ASSIGNMENT: All records need to be reproduced exactly. Keep every word as it is.

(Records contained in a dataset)

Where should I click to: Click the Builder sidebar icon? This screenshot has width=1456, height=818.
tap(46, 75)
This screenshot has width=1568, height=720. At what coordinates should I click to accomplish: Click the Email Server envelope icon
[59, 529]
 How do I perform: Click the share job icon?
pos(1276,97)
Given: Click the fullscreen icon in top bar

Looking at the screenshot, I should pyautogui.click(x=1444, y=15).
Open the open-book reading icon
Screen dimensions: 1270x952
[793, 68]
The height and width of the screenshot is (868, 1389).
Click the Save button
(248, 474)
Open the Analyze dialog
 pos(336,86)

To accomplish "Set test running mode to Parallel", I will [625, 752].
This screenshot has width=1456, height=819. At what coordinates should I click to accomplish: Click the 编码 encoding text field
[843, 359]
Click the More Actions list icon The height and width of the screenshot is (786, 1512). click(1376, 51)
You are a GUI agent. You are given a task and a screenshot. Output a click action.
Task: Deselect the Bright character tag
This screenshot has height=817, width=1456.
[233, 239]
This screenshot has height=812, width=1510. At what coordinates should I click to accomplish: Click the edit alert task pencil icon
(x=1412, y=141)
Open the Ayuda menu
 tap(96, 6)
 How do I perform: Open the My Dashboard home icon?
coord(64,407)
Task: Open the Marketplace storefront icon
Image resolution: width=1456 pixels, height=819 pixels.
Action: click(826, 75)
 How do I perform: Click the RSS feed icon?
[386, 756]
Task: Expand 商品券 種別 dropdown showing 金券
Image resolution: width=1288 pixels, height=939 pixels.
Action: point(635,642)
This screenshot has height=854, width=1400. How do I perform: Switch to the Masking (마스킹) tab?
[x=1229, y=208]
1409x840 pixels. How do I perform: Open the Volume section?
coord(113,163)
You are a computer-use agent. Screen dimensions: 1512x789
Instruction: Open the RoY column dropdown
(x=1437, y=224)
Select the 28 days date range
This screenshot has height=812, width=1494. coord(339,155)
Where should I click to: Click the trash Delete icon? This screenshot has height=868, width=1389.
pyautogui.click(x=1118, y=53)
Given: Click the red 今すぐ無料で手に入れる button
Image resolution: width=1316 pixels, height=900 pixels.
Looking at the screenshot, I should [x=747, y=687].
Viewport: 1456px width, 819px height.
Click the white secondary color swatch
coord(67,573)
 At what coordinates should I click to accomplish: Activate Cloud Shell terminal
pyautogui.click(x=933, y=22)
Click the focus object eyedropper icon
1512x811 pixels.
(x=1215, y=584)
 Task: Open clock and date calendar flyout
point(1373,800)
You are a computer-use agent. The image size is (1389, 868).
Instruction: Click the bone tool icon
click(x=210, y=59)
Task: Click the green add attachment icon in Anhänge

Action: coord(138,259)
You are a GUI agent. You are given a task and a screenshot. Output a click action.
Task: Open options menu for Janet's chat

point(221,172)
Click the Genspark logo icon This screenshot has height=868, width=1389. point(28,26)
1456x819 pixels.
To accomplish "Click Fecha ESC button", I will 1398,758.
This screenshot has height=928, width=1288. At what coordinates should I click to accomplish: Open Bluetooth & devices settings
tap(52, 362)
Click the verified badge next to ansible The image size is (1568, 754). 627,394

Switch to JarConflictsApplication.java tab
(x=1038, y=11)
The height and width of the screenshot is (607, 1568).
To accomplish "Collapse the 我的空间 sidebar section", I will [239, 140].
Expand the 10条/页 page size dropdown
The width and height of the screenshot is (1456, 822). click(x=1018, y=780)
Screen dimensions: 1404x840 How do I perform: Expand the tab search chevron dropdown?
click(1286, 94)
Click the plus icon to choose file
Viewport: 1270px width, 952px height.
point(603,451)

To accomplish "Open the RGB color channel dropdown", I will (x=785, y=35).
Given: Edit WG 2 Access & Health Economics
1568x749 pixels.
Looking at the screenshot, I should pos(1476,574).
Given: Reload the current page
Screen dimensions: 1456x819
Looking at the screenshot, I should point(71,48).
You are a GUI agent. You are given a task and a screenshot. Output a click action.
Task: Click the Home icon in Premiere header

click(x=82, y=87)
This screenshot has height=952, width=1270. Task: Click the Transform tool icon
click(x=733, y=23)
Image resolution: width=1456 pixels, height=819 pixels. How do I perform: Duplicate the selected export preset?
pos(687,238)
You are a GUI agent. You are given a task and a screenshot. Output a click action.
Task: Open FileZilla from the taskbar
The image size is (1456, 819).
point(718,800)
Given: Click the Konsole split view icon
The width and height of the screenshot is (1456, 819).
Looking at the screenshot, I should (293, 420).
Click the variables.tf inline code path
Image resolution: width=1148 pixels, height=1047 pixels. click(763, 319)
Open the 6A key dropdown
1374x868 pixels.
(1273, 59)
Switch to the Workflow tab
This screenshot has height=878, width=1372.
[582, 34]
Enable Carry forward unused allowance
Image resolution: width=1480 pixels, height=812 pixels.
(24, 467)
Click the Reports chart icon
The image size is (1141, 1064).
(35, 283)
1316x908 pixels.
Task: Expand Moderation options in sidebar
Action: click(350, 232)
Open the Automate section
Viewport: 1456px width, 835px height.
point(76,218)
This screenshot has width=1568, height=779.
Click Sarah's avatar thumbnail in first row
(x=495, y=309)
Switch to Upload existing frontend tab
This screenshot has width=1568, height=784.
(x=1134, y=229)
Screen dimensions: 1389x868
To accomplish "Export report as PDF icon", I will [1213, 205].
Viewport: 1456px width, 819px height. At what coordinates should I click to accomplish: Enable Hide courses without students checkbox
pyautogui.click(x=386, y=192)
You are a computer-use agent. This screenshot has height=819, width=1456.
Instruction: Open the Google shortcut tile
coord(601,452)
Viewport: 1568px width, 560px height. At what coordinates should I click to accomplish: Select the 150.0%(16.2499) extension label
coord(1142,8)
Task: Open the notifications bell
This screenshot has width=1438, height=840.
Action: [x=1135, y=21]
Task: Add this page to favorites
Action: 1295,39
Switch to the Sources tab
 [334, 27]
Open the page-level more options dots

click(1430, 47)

SOLVED PROBLEM:
Where should I click to: Click the Builder sidebar icon? This screenshot has width=1456, height=818.
tap(46, 75)
This screenshot has width=1568, height=720. At what coordinates should I click to accomplish: Click the Email Server envelope icon
[59, 529]
 How do I perform: Click the share job icon?
pos(1276,97)
Given: Click the fullscreen icon in top bar

Looking at the screenshot, I should pyautogui.click(x=1444, y=15).
Open the open-book reading icon
Screen dimensions: 1270x952
[793, 68]
The height and width of the screenshot is (868, 1389).
Click the Save button
(248, 474)
Open the Analyze dialog
 pos(336,86)

To accomplish "Set test running mode to Parallel", I will [625, 752].
This screenshot has width=1456, height=819. At what coordinates should I click to accomplish: Click the 编码 encoding text field
[843, 359]
Click the More Actions list icon The height and width of the screenshot is (786, 1512). click(1376, 51)
You are a GUI agent. You are given a task and a screenshot. Output a click action.
Task: Deselect the Bright character tag
This screenshot has height=817, width=1456.
[233, 239]
This screenshot has height=812, width=1510. At what coordinates should I click to accomplish: Click the edit alert task pencil icon
(x=1412, y=141)
Open the Ayuda menu
 tap(96, 6)
 How do I perform: Open the My Dashboard home icon?
coord(64,407)
Task: Open the Marketplace storefront icon
Image resolution: width=1456 pixels, height=819 pixels.
Action: click(826, 75)
 How do I perform: Click the RSS feed icon?
[386, 756]
Task: Expand 商品券 種別 dropdown showing 金券
Image resolution: width=1288 pixels, height=939 pixels.
Action: point(635,642)
This screenshot has height=854, width=1400. How do I perform: Switch to the Masking (마스킹) tab?
[x=1229, y=208]
1409x840 pixels. How do I perform: Open the Volume section?
coord(113,163)
You are a computer-use agent. Screen dimensions: 1512x789
Instruction: Open the RoY column dropdown
(x=1437, y=224)
Select the 28 days date range
This screenshot has height=812, width=1494. coord(339,155)
Where should I click to: Click the trash Delete icon? This screenshot has height=868, width=1389.
pyautogui.click(x=1118, y=53)
Given: Click the red 今すぐ無料で手に入れる button
Image resolution: width=1316 pixels, height=900 pixels.
Looking at the screenshot, I should [x=747, y=687].
Viewport: 1456px width, 819px height.
Click the white secondary color swatch
coord(67,573)
 At what coordinates should I click to accomplish: Activate Cloud Shell terminal
pyautogui.click(x=933, y=22)
Click the focus object eyedropper icon
1512x811 pixels.
(x=1215, y=584)
 Task: Open clock and date calendar flyout
point(1373,800)
You are a computer-use agent. The image size is (1389, 868).
Instruction: Click the bone tool icon
click(x=210, y=59)
Task: Click the green add attachment icon in Anhänge

Action: coord(138,259)
You are a GUI agent. You are given a task and a screenshot. Output a click action.
Task: Open options menu for Janet's chat

point(221,172)
Click the Genspark logo icon This screenshot has height=868, width=1389. point(28,26)
1456x819 pixels.
To accomplish "Click Fecha ESC button", I will 1398,758.
This screenshot has height=928, width=1288. At what coordinates should I click to accomplish: Open Bluetooth & devices settings
tap(52, 362)
Click the verified badge next to ansible The image size is (1568, 754). 627,394

Switch to JarConflictsApplication.java tab
(x=1038, y=11)
The height and width of the screenshot is (607, 1568).
To accomplish "Collapse the 我的空间 sidebar section", I will [239, 140].
Expand the 10条/页 page size dropdown
The width and height of the screenshot is (1456, 822). click(x=1018, y=780)
Screen dimensions: 1404x840 How do I perform: Expand the tab search chevron dropdown?
click(1286, 94)
Click the plus icon to choose file
Viewport: 1270px width, 952px height.
point(603,451)

To accomplish "Open the RGB color channel dropdown", I will (x=785, y=35).
Given: Edit WG 2 Access & Health Economics
1568x749 pixels.
Looking at the screenshot, I should pos(1476,574).
Given: Reload the current page
Screen dimensions: 1456x819
Looking at the screenshot, I should point(71,48).
You are a GUI agent. You are given a task and a screenshot. Output a click action.
Task: Click the Home icon in Premiere header

click(x=82, y=87)
This screenshot has height=952, width=1270. Task: Click the Transform tool icon
click(x=733, y=23)
Image resolution: width=1456 pixels, height=819 pixels. How do I perform: Duplicate the selected export preset?
pos(687,238)
You are a GUI agent. You are given a task and a screenshot. Output a click action.
Task: Open FileZilla from the taskbar
The image size is (1456, 819).
point(718,800)
Given: Click the Konsole split view icon
The width and height of the screenshot is (1456, 819).
Looking at the screenshot, I should (293, 420).
Click the variables.tf inline code path
Image resolution: width=1148 pixels, height=1047 pixels. click(763, 319)
Open the 6A key dropdown
1374x868 pixels.
(1273, 59)
Switch to the Workflow tab
This screenshot has height=878, width=1372.
[582, 34]
Enable Carry forward unused allowance
Image resolution: width=1480 pixels, height=812 pixels.
(24, 467)
Click the Reports chart icon
The image size is (1141, 1064).
(35, 283)
1316x908 pixels.
Task: Expand Moderation options in sidebar
Action: click(350, 232)
Open the Automate section
Viewport: 1456px width, 835px height.
point(76,218)
This screenshot has width=1568, height=779.
Click Sarah's avatar thumbnail in first row
(x=495, y=309)
Switch to Upload existing frontend tab
This screenshot has width=1568, height=784.
(x=1134, y=229)
Screen dimensions: 1389x868
To accomplish "Export report as PDF icon", I will [1213, 205].
Viewport: 1456px width, 819px height. At what coordinates should I click to accomplish: Enable Hide courses without students checkbox
pyautogui.click(x=386, y=192)
You are a computer-use agent. This screenshot has height=819, width=1456.
Instruction: Open the Google shortcut tile
coord(601,452)
Viewport: 1568px width, 560px height. At what coordinates should I click to accomplish: Select the 150.0%(16.2499) extension label
coord(1142,8)
Task: Open the notifications bell
This screenshot has width=1438, height=840.
Action: [x=1135, y=21]
Task: Add this page to favorites
Action: 1295,39
Switch to the Sources tab
 [334, 27]
Open the page-level more options dots

click(1430, 47)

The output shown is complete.